The 1st of the entries had response field. Clearly log entries with message got some find responses are followed by a query-related entry timestamped about a minute later.

interfan7 commented 5 months ago

I've captured 2 CPU profilings during the same long curl. Used these commands:

curl http://127.0.0.1:8081/debug/pprof/profile > curl_cpu_1.prof
go tool pprof -svg /usr/bin/carbonapi curl_cpu_1.prof > curl_cpu_1.svg

curl_cpu_1 curl_cpu_2

Civil commented 5 months ago

Interesting... According to the profile it is debug logging :) I think that would be an easy fix then.

interfan7 commented 5 months ago

@Civil

I've changed carbonapi log level from "debug" to "info". It has halved the runtime of the query, but 1:08 minute is still unexpectedly long.

This is the logger config:

logger:
    - logger: ""
      file: "stderr"
      level: "debug"
      encoding: "console"
      encodingTime: "iso8601"
      encodingDuration: "seconds"
    - logger: ""
      file: "/var/log/carbonapi/carbonapi.log"
      level: "info"
      encoding: "json"

Would that change reduce a minute of the running time? Even 100,000's log lines shall not be the reason. What about the 1st logger? Why don't I see it in the console as it's supposed to be (stderr)? Might it still be the reason for the minute long execution?

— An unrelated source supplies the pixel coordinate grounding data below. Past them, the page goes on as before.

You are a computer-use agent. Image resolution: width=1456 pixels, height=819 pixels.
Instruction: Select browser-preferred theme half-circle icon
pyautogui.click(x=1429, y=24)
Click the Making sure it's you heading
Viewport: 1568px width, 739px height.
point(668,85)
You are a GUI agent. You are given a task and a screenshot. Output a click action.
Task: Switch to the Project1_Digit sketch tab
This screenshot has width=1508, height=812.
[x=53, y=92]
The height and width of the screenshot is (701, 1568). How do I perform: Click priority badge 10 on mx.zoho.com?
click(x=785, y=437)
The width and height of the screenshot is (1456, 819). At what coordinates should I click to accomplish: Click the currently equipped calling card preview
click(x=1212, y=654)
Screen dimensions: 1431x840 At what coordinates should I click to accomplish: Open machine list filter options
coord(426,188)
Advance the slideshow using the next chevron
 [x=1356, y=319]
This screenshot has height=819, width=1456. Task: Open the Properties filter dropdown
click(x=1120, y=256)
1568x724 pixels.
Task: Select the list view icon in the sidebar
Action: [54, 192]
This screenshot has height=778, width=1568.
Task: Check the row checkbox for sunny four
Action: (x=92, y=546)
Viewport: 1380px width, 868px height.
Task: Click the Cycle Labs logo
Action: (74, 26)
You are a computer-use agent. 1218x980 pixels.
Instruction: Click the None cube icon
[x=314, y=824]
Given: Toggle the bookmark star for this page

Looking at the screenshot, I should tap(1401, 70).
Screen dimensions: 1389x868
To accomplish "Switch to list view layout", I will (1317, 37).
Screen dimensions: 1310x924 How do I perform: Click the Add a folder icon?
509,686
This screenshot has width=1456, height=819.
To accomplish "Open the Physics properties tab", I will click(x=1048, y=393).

interfan7 commented 5 months ago

Oh well it seems so!!!

logger:
    - logger: ""
      file: "stderr"
      level: "info"
      encoding: "console"
      encodingTime: "iso8601"
      encodingDuration: "seconds"
    - logger: ""
      file: "/var/log/carbonapi/carbonapi.log"
      level: "info"
      encoding: "json"

Instantaneous execution!

I think, if it's really an easy fix, it shall be done, as people may not have an idea why long queries are so slow. I was through various sorts of Linux networking tweaking :-)

Civil commented 5 months ago

I meant that according to profile it is string concatenation in debug log call. So probably debug log tried to log something that it shouldn't (probably that is logging the resposne or something like that). On the other hand I never thought that people would use debug in production. But on the other hand there is no way to force debug logging either on request or on requests matching criteria... (zap provides a way to do that, but I always was lazy to actually implement that).

interfan7 commented 5 months ago

@Civil I see, thanks.

The "debug" level for the stderr is the default config packaged in carbonapi. I've set the file log to "debug" too only because I had the issue for too long request handling (1+ min).

Yes, the log portion which tracks this find request is about 25MB. The debug print is very big, but "big" is a relative adjective. Why would this size of data take a minute in such strong machines? Something doesn't sum up to me.

That also means if users set log-level to debug and have a request with big response, they'll jeopardize their service.

Civil commented 5 months ago

I've pushed a fix, it should make logging a bit cheaper.